Tâches à réaliser ▸
1. Citez tout le passage de l'aide-mémoire Snowflake qui va de « -- Zero-Copy Cloning » jusqu'à « -- Tasks (scheduling) ».
2. D'après l'aide-mémoire Snowflake, jusqu'à combien de jours le Time Travel permet-il de remonter ?
3. Relevez tous les titres de section de l'aide-mémoire Snowflake qui sont introduits par « -- » en début de ligne.

Extrait du document ▸
- - - -
Cheatsheet - Phase 3 Modern Data Stack

❄ Snowflake - Commandes Essentielles

-- Creer un warehouse
CREATE WAREHOUSE my_wh
  WITH WAREHOUSE_SIZE = 'MEDIUM'
  AUTO_SUSPEND = 300
  AUTO_RESUME = TRUE
  MIN_CLUSTER_COUNT = 1
  MAX_CLUSTER_COUNT = 3;

-- Time Travel (jusqu'a 90 jours)
SELECT * FROM my_table
  AT(TIMESTAMP => '2026-01-15 10:00:00'::TIMESTAMP);

SELECT * FROM my_table
  BEFORE(STATEMENT => '01b2c3d4-...');

-- Zero-Copy Cloning
CREATE TABLE dev_table CLONE prod_table;
CREATE DATABASE dev_db CLONE prod_db;
CREATE SCHEMA test_schema CLONE prod_schema;

-- Streams (CDC)
CREATE STREAM my_stream ON TABLE source_table;
SELECT * FROM my_stream; -- changes only

-- Tasks (scheduling)
CREATE TASK my_task
  WAREHOUSE = my_wh
  SCHEDULE = 'USING CRON 0 9 * * * UTC'
AS
  INSERT INTO target SELECT * FROM my_stream;

-- Data Sharing
CREATE SHARE my_share;
GRANT USAGE ON DATABASE db TO SHARE my_share;
GRANT SELECT ON TABLE db.schema.t TO SHARE my_share;

-- Snowpipe (auto-ingest)
CREATE PIPE my_pipe AUTO_INGEST = TRUE AS
  COPY INTO my_table FROM @my_stage;

💡 Astuce: Utilisez WAREHOUSE_SIZE = 'XSMALL' pour le dev, montez en prod. Le cout est lineaire par taille.

🏗 Snowflake Architecture

┌─────────────────────────────────┐
│       Cloud Services Layer      │
│  (Auth, Metadata, Optimizer)    │
├─────────────────────────────────┤
│       Compute Layer             │
│  ┌─────┐ ┌─────┐ ┌─────┐     │
│  │ WH1 │ │ WH2 │ │ WH3 │     │
│  │ ETL │ │ BI  │ │ ML  │     │
│  └─────┘ └─────┘ └─────┘     │
├─────────────────────────────────┤
│       Storage Layer             │
│    (Micro-partitions, S3/GCS)   │
│    Columnar, Compressed, Immutable│
└─────────────────────────────────┘

Concept	Description
Micro-partitions	50-500 MB, columnar, immutable, auto-clustered
Virtual Warehouse	Cluster de compute independant (XS a 6XL)
- - - -
Extrait des données ▸
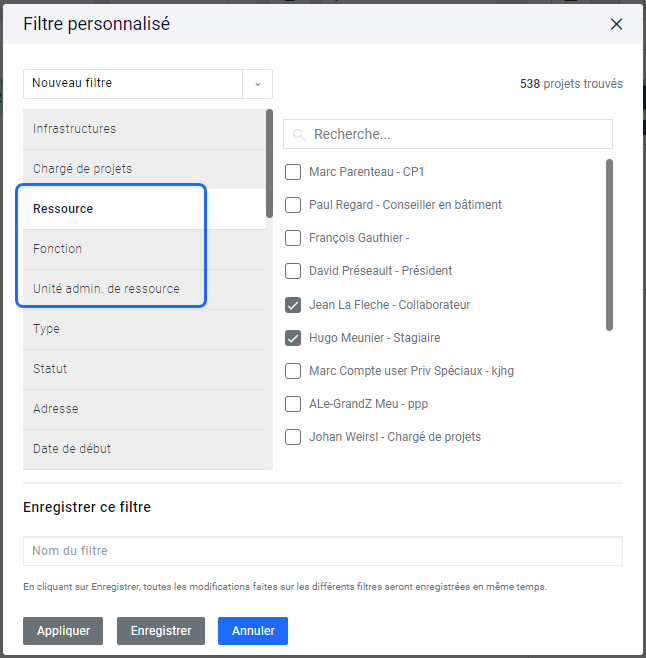
Task: Click the resource list vertical scrollbar
Action: (x=609, y=245)

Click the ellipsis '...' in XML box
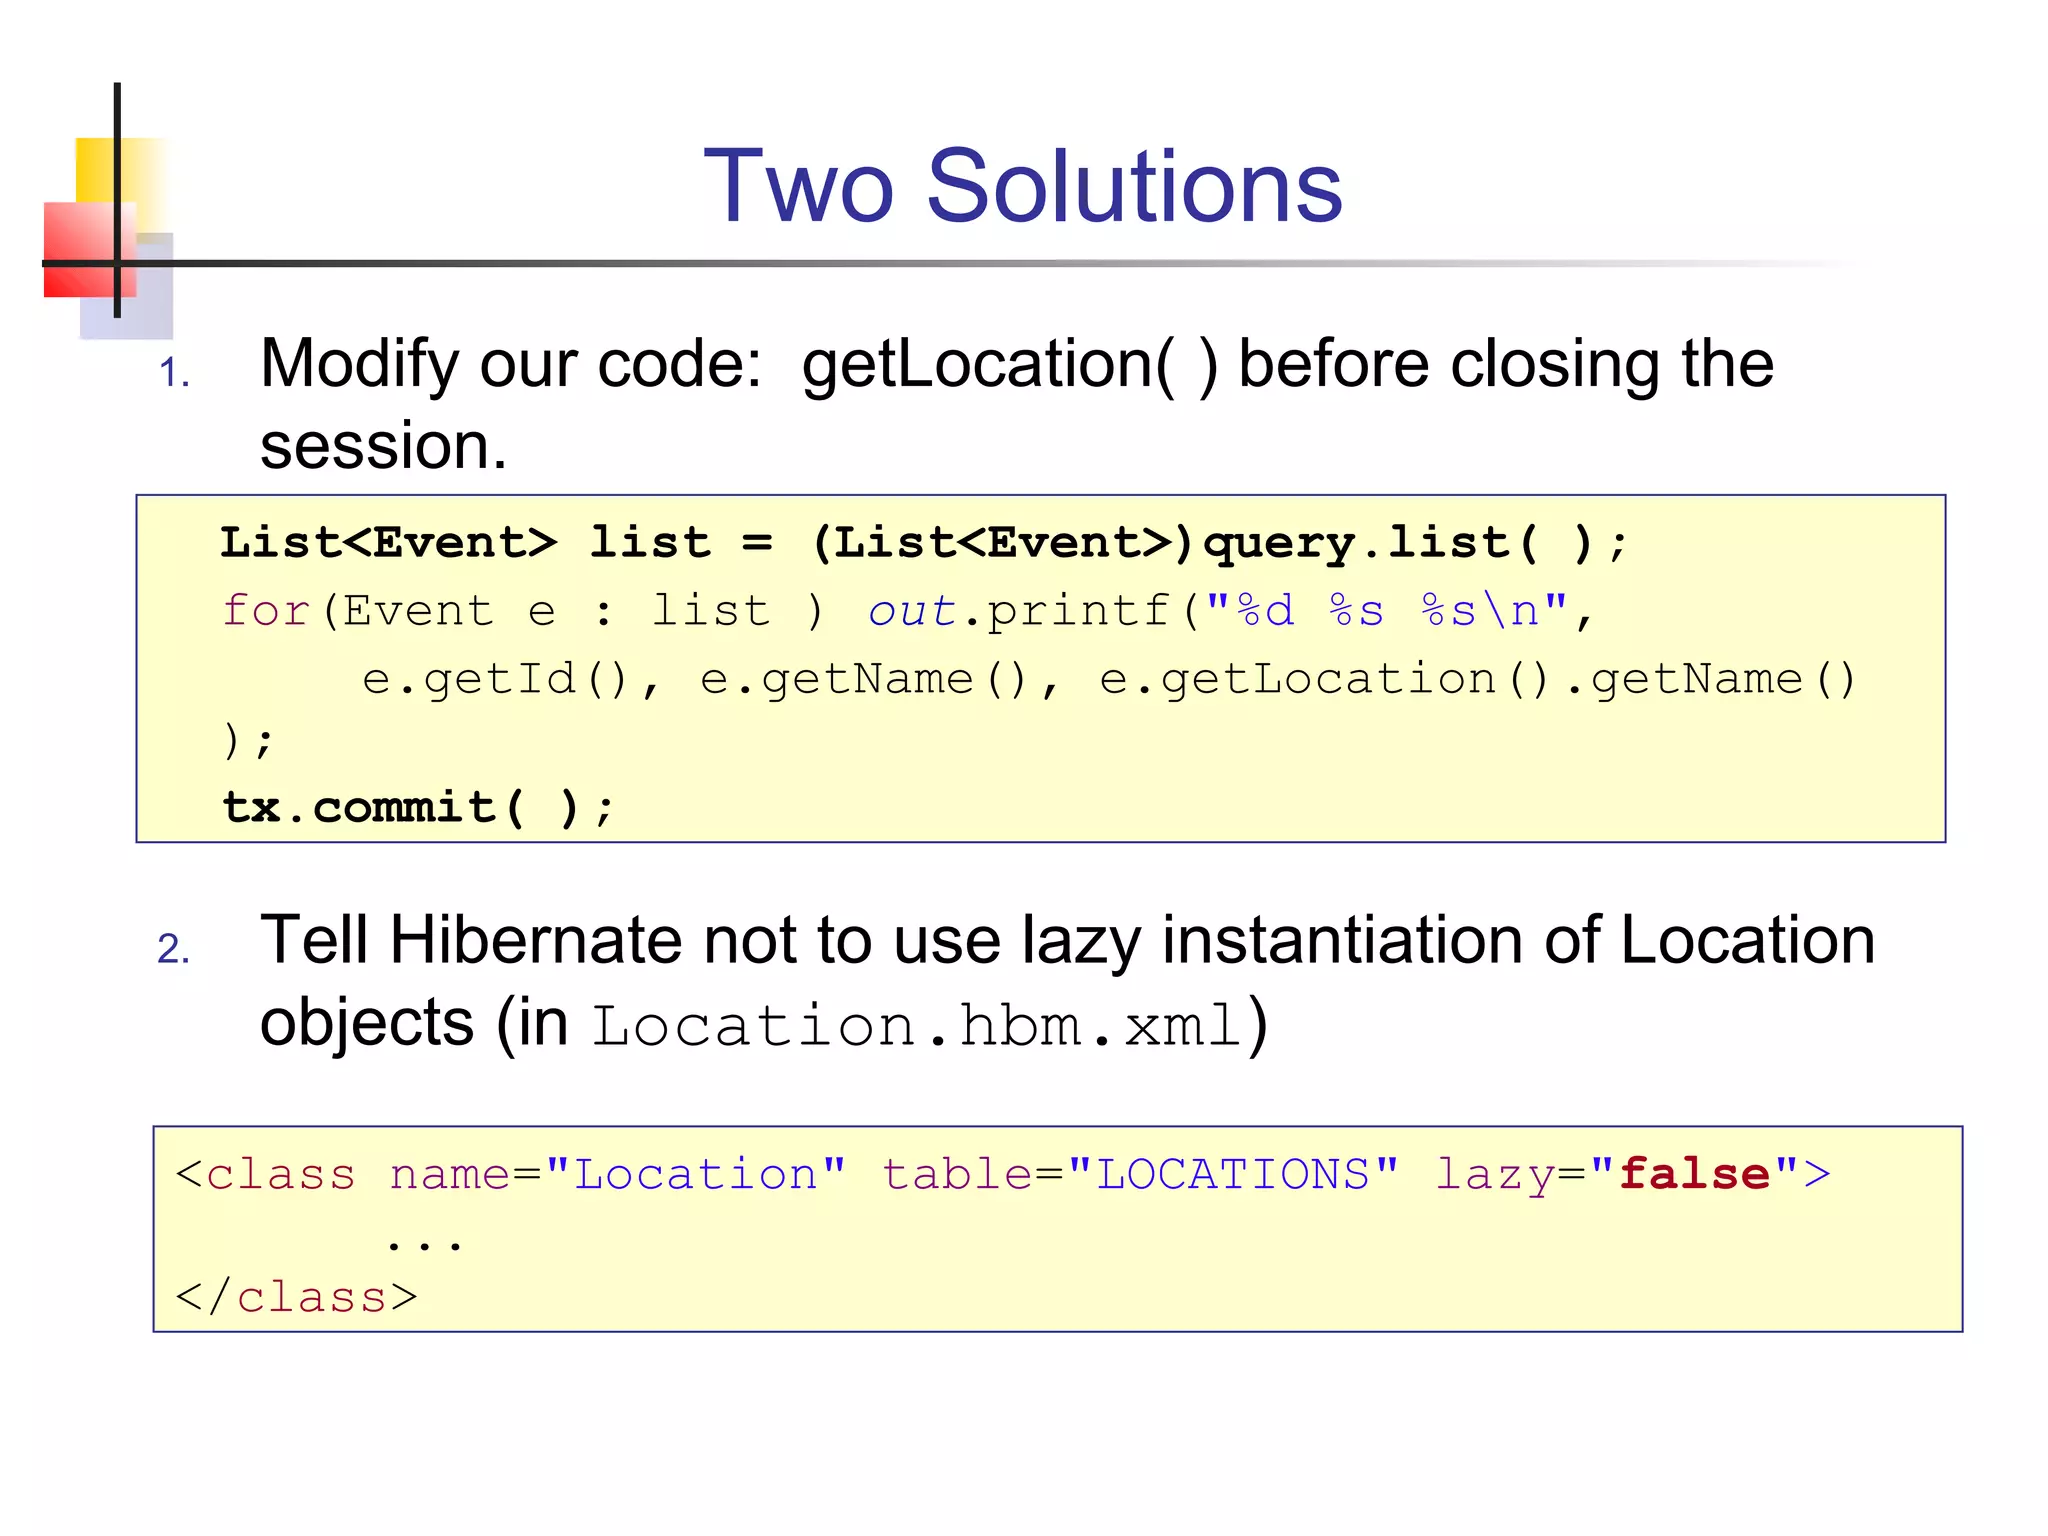pyautogui.click(x=424, y=1242)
- - - -
Corrigé des exercices ▸
1.
-- Zero-Copy Cloning
CREATE TABLE dev_table CLONE prod_table;
CREATE DATABASE dev_db CLONE prod_db;
CREATE SCHEMA test_schema CLONE prod_schema;

-- Streams (CDC)
CREATE STREAM my_stream ON TABLE source_table;
SELECT * FROM my_stream; -- changes only

-- Tasks (scheduling)

2. Jusqu'à 90 jours.

3.
- Creer un warehouse
- Time Travel (jusqu'a 90 jours)
- Zero-Copy Cloning
- Streams (CDC)
- Tasks (scheduling)
- Data Sharing
- Snowpipe (auto-ingest)